Cdk inhibition induces loss of recovery competence after DNA damage. (A) U2OS cells were synchronized by thymidine treatment (24 h). Roscovitine was added 6 h after release from the thymidine block, for the indicated periods of time. The mitotic index was determined 12 h after roscovitine washout in the presence of nocodazole. (B) U2OS cells were synchronized as described in (A) and treated with doxorubicin for 1 h. After doxorubicin washout, roscovitine and RO3306 were added for 18 h. Subsequently, the Cdk inhibitors were washed out extensively and caffeine was added for 8 h. Mitotic entry after caffeine addition was analysed by time-lapse microscopy. Lysates from cells harvested 18 h after doxorubicin and Cdk inhibitor treatment were subjected to immunoblotting with the indicated antibodies. (C) U2TR cells stably expressing the inducible RNAi-resistant FoxM1ΔN/ΔKEN mutant were treated as described in (B).
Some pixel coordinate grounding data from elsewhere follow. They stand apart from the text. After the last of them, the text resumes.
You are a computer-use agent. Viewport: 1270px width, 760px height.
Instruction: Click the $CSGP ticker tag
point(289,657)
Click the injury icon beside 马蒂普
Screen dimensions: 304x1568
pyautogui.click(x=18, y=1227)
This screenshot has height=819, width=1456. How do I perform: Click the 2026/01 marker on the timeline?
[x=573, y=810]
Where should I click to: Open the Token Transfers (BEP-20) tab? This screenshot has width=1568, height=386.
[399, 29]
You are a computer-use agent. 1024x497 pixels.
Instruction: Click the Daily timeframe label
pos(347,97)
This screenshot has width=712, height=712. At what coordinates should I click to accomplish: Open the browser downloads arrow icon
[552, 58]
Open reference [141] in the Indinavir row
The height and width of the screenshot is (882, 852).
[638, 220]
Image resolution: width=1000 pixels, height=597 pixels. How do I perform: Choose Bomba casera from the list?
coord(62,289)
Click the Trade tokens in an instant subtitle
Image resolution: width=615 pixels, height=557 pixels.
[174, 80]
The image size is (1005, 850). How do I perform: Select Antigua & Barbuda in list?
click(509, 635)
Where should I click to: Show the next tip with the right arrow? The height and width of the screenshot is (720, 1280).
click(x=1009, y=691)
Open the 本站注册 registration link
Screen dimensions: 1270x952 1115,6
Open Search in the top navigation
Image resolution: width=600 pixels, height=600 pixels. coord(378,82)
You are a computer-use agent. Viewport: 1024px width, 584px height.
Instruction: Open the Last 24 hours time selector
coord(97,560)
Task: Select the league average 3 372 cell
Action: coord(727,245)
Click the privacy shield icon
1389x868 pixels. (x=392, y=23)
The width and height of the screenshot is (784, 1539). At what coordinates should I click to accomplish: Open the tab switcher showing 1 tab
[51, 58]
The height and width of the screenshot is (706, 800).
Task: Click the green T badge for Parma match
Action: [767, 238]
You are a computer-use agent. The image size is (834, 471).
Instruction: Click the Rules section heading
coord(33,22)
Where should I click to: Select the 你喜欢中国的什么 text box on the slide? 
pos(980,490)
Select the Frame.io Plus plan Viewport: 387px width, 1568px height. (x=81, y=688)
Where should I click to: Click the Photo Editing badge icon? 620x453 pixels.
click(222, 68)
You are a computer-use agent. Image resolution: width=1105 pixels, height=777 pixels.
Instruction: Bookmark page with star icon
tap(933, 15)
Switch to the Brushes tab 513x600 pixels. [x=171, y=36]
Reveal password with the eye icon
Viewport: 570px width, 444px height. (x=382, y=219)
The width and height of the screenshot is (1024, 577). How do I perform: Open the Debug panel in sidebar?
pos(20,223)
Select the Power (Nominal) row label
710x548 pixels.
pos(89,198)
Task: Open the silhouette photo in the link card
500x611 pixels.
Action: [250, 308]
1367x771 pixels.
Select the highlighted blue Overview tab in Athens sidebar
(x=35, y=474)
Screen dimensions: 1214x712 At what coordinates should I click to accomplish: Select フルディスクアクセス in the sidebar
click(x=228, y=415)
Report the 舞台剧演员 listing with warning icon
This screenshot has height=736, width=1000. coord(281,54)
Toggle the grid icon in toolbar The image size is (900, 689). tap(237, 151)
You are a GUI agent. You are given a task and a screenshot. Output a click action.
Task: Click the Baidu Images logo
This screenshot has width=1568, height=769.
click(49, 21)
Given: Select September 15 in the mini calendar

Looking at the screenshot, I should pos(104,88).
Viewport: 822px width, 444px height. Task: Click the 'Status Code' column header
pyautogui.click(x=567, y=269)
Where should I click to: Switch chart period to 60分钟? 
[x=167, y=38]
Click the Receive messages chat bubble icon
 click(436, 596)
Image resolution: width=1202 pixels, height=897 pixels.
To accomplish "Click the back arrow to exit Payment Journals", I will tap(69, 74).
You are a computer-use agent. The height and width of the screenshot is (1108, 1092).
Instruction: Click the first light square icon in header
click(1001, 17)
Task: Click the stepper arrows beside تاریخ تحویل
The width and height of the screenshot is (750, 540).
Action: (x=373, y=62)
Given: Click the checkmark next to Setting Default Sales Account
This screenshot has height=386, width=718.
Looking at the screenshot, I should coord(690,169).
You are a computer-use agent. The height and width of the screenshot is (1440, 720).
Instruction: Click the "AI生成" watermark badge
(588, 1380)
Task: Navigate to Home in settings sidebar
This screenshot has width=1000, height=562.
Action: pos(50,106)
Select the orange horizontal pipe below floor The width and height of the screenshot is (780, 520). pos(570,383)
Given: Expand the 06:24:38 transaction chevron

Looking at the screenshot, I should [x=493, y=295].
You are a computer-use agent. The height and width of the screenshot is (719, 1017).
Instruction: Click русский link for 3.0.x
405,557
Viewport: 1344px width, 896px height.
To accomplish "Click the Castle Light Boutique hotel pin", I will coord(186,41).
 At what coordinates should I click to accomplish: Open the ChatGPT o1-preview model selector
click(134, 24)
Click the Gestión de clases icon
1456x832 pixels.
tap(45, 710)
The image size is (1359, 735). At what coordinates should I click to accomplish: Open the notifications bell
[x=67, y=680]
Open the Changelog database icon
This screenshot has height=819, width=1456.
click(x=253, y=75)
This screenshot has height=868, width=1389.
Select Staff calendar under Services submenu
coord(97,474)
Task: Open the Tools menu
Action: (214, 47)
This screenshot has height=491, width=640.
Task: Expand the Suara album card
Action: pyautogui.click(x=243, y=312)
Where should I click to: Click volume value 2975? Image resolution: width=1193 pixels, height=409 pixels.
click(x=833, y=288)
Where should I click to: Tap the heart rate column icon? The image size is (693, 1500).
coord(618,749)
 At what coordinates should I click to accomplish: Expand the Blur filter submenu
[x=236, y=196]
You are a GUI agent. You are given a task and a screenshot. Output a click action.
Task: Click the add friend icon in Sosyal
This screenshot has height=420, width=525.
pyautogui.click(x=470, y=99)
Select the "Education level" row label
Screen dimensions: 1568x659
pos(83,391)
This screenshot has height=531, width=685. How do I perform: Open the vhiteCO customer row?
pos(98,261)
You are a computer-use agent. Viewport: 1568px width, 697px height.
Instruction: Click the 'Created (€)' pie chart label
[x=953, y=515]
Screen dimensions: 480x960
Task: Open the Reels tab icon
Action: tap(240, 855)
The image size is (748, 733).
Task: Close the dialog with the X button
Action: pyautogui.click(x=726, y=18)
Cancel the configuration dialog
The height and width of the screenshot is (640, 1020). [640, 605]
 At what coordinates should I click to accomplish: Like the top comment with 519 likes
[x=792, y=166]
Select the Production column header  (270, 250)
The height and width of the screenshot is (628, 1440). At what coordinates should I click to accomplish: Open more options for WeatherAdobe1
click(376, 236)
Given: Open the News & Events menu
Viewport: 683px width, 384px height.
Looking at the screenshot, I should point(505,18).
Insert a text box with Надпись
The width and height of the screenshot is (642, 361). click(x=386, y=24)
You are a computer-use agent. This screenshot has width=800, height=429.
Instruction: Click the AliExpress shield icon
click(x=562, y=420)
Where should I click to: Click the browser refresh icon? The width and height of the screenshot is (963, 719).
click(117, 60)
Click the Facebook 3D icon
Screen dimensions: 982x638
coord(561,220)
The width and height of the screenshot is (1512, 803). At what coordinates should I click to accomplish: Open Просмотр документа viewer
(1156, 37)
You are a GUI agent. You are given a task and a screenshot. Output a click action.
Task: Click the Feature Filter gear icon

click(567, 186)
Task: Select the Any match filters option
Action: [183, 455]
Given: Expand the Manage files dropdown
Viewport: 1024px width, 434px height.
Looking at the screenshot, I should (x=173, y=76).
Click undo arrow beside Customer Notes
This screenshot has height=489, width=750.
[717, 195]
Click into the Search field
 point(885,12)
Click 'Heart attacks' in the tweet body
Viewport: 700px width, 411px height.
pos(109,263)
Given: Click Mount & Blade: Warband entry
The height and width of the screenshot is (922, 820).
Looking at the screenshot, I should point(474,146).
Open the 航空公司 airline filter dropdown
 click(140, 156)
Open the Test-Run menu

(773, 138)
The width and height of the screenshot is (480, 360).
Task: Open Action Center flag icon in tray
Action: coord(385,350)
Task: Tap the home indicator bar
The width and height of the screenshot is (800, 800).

Doxycycline was added during release from the thymidine block. Cells were collected 18 h after doxorubicin treatment for western blot analysis and the amount of mitotic cells was determined 8 h after caffeine addition. The graph shows the average of three independent experiments and the error bars represent the standard deviation. Cdk, cyclin-dependent kinase; RNAi, RNA interference.